四川の伝統的な古い建物を使った成都(Chengdu)のゲストハウス「観華青年旅舎 (Sim’s Cozy Guesthouse)」は、この後に続くたくさんの旅の仲間と出会った宿。ホスピタリティが高く、四川からチベットまでのツアーも扱っていて、世界中の旅人が利用していた。ベッドで南京虫に身体中刺されたこともあって、強く印象に残っている宿の一つ。

隋の時代(605年~617年)に建てられた成都を代表する仏教寺院「文殊院 (Wenshu Yuan)」。成都市内の仏教寺院は、毛沢東の文化大革命で徹底的に破壊されたが、文殊院だけは難を逃れたそうだ。境内に入るとお年寄りから若者まで仏教徒が手を合わせていた。漢民族に仏教徒は少ないイメージだったので、合掌する姿は意外だった。

康師傅(カンシーフー)という食品メーカーのカップラーメンを運ぶ電動バイク。このメーカーはスーパーや長距離列車の中でも売られていて中国を旅している間に何度か食べた。

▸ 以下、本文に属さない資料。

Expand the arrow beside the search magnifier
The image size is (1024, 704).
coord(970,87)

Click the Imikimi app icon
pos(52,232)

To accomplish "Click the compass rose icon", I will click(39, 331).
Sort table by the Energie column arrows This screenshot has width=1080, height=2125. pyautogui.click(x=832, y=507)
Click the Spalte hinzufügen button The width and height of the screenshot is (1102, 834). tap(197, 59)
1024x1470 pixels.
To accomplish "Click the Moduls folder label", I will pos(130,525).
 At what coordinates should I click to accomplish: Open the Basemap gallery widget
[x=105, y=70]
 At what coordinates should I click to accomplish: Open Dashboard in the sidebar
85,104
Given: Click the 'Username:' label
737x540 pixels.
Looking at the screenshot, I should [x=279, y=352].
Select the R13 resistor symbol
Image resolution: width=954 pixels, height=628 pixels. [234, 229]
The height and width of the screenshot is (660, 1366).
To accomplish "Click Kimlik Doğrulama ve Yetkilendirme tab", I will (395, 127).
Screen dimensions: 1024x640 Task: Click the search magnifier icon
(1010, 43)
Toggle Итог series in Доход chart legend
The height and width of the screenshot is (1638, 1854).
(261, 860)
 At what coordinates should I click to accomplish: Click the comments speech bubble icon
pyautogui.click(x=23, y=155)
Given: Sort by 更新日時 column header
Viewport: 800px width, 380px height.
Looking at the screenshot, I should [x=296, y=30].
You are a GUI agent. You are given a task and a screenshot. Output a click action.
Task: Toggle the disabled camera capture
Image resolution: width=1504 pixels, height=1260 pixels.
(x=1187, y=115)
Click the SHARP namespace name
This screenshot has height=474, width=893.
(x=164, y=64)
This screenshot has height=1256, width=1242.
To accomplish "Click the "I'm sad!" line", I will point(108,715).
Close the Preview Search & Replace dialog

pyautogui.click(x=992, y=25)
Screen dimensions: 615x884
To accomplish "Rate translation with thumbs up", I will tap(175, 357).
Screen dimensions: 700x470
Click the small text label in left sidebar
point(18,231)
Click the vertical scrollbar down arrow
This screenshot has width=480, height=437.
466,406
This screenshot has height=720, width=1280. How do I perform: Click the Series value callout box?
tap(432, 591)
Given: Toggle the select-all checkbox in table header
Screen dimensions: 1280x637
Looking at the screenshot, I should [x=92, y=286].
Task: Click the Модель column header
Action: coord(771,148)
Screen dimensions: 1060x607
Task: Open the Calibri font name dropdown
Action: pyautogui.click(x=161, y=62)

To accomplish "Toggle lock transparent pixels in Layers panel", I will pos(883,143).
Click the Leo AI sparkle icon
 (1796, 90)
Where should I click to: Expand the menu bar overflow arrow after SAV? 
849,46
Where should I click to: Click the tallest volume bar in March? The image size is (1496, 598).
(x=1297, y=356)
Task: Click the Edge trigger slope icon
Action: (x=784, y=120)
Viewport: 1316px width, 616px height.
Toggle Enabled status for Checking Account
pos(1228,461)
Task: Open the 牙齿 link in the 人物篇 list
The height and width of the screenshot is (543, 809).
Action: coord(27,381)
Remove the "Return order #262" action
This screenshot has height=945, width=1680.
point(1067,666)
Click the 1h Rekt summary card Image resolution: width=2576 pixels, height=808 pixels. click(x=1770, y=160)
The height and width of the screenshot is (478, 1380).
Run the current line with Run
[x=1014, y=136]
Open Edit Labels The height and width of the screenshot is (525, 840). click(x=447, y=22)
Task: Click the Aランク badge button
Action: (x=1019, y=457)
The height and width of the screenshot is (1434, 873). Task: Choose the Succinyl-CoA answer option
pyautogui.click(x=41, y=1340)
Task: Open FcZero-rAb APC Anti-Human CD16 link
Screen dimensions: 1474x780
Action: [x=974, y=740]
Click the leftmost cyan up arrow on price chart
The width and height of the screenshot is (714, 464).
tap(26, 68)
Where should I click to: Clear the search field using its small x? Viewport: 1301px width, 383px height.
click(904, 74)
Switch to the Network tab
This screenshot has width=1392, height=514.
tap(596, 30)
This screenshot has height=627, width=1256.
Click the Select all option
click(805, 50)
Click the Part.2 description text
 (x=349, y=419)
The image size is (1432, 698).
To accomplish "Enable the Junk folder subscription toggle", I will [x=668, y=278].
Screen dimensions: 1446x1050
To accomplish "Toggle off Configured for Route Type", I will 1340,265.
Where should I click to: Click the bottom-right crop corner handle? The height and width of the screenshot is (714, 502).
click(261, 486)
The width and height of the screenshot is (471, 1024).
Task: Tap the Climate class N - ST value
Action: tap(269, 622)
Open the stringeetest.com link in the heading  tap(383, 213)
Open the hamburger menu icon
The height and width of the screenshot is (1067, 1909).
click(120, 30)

外に出れば麺料理の店がそこら中にある麺大国でもカップ麺は受け入れらていた。

ゲストハウス前の小吃店。食事中のゴミは床に捨てるのがベーシック。汚せば汚すほど楽しい食事だったとされる。来年(2008年)に控えた北京オリンピックを控える中国政府はこういったモラルを改善していこうと模索していてるらしいが、個人的にはこのまま変わらないでほしい。

2007年時点で町の中心部にはガソリンバイクが乗り入れ禁止になっていて、走るのは100%電動バイクだった。電動バイクは免許がいらないことや、中国ではガソリンよりも電気の方が安いのでので石油で走るバイクより普及しやすい。日本はバイクのメーカーも多いし道路交通法もガチガチなので、電動バイクはほとんど見かけないが、利権絡みで普及させないようにしているのかも知れない。地方都市の桂林でも電動バイクだったので、政策の違いでここまで変わるということに驚いた。

DIY感漂う電動バイクにもしっかりナンバーが付いている。

移動の主役の座を電動バイクに奪われつつある自転車。年季の入った自転車の姿はまさに道具。


大都市成都の中心部。東京のコンパクトな(と言うか、狭い)街づくりと違って、道路が広くて空間がでかい。コンクリ剥き出しの空きビルが佇むのが共産国っぽい雰囲気。




成都には、秦、漢、三国時代から続く「錦里」という古い街があり、観光地化されたエリアに土産屋や出店が軒を連ねる。


成都は、劉備玄徳が蜀の都を置き、諸葛孔明と共に活躍した地だ。小学生の頃に初代ファミコンの『天地を喰らう』というRPGで三国時代に触れて以来、横山光輝の漫画『三国志』や吉川英治の小説『三国志』が好きで読んでいたので、劉備と孔明を祀った「武候祀」には訪れてみたかった。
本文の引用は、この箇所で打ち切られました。